I feel a bit of a fraud posting on here as mum's still here. In some ways I feel like I've already lost her as I know that she doesn't have long left. I'd give anything to have her for longer, she's only 53, she should have years and years left, not just a couple of months.

Thinking of you all and hoping today is a good one xx

couldthisbeit Fri 14-Dec-12 11:25:11

Hi, I hope you don't mind me joining you all. Just need a place to see that I will get through this. My dear mum passed away last Friday, two weeks to the day after being diagnosed with lung and liver cancer. It all happened so fast and I feel like I am in a terrible bubble where nothing is the same, nothing is right. I can't imagine life without her. I have a gorgeous 17 month old son and am 20 weeks pregnant with number two. They and my dp are keeping me putting one foot in front of the other but all I want is my mum.
I am not a big poster but do get comfort from reading your posts. I am truly sorry that you are all going through this too.

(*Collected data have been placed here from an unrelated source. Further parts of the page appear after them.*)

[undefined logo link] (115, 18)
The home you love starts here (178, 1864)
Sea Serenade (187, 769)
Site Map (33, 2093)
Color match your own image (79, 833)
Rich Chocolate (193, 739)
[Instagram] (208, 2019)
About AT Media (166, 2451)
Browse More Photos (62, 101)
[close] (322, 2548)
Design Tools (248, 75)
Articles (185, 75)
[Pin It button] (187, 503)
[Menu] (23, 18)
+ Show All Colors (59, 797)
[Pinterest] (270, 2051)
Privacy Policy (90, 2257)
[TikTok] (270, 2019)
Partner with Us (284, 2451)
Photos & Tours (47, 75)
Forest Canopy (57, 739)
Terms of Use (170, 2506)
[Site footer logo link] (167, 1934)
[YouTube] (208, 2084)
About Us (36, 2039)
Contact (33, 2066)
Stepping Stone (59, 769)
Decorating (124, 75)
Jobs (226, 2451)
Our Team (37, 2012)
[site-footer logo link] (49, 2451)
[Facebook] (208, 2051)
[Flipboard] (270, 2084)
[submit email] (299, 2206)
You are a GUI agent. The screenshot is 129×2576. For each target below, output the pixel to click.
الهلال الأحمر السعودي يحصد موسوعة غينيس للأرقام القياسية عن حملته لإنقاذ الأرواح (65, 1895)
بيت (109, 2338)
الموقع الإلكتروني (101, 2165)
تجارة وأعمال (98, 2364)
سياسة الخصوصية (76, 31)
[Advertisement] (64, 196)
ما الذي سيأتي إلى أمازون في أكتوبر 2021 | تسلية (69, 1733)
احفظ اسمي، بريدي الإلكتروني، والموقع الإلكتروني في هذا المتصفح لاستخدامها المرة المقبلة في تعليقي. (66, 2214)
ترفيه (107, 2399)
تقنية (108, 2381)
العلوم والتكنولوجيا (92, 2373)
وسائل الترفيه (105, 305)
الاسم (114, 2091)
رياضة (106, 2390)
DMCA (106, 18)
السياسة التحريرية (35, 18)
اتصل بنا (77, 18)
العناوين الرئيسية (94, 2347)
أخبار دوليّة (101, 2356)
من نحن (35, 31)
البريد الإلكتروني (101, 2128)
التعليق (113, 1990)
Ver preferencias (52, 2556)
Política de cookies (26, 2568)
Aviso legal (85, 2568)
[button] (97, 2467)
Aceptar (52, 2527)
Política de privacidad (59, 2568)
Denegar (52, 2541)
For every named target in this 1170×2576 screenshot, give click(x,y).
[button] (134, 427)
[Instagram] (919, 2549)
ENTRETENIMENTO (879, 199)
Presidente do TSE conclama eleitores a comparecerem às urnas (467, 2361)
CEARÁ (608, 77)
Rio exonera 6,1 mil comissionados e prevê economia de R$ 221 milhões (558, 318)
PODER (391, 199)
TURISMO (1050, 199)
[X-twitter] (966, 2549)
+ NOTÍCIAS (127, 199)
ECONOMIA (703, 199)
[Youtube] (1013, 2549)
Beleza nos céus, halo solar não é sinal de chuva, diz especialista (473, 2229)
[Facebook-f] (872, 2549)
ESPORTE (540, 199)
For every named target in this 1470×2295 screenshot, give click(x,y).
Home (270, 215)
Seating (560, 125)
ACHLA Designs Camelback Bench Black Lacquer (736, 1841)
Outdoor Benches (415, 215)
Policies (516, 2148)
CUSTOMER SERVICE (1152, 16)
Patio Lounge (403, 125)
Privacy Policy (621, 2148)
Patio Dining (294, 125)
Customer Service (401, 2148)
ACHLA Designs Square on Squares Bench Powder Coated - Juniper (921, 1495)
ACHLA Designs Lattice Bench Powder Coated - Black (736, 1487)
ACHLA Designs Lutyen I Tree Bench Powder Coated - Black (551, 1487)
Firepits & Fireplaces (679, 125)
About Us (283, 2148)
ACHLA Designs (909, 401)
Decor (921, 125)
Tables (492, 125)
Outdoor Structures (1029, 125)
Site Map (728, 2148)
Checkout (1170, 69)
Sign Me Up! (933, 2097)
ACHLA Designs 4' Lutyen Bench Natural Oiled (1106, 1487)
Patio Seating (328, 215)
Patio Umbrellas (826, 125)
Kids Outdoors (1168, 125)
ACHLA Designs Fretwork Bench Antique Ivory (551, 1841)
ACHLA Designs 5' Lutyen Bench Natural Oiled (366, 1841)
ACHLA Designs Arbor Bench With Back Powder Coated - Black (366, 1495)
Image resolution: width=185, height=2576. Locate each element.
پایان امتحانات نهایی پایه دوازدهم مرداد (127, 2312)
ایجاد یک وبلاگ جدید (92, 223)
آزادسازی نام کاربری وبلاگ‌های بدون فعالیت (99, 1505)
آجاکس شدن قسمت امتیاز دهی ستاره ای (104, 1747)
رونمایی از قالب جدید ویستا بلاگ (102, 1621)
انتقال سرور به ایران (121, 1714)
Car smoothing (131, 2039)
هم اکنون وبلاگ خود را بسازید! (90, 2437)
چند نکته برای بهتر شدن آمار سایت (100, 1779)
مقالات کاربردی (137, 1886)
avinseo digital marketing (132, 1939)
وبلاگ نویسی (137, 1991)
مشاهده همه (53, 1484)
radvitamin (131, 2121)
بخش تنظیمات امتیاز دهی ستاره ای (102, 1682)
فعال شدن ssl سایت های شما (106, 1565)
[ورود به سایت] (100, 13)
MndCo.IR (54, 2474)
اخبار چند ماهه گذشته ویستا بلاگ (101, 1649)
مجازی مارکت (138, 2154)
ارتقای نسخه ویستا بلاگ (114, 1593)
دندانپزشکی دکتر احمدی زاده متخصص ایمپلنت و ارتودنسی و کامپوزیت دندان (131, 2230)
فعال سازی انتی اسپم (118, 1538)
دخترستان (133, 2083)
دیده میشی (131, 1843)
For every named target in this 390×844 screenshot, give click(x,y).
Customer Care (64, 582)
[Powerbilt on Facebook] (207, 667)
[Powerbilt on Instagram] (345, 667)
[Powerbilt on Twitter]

gymboywalton Fri 14-Dec-12 13:19:13

couldthisbeit-i am really really sorry that you have had cause to join us on this thread. I know exactly how you feel-when my dad passed i felt almost like alien for weeks. it was like everything was strange and wrong and i wasn't part of the same world.

the only comfort i can offer is that it does get easier-you will never get over it but you will get to a point where you have bad days rather than having good days -does that make sense?